La democracia es la necesidad de doblegarse de vez en cuando a las opiniones de los demás (W. Churchill)

Un lamentable espectáculo de coacción organizada

 

Como se ha podido comprobar a lo largo de todo el día de ayer, la tercera huelga contra la ley orgánica de la mejora de la calidad en la enseñanza ha acabado convirtiéndose en un lamentable espectáculo de  coacción organizada, alentada por no pocos de sus convocantes y bajo la pasiva mirada de demasiados responsables académicos. Al fracaso de participación se le ha sumado el simplismo de los mensajes y el secuestro que de la huelga han hecho los grupos más radicales. La vulneración del ejercicio del derecho al trabajo y a la normal asistencia a las clases fue la imagen que ha dominado una jornada en la que ha predominado el radicalismo ideológico. Las razones de quienes convocaron esta huelga contra la Ley del Ministro Wert han pasado a un segundo plano ante el reiterado uso de la violencia y la amenaza. En este caso la marea verde se ha teñido de negro.

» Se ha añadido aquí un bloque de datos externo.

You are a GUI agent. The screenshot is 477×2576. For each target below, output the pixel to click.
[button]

Una vez más la educación es instrumentalizada por quienes lo aprovechan todo para dinamitar los derechos fundamentales y las libertades individuales y públicas. La Universidad, el lugar de la razón, del diálogo público y de la búsqueda cooperativa de la verdad, ha sido objeto de una especial inquina. La huelga en la Universidad ha estado en manos de quienes no creen en la construcción de una sociedad a partir del debate democrático. Tremendo ha sido, también, el silencio de la oposición parlamentaria.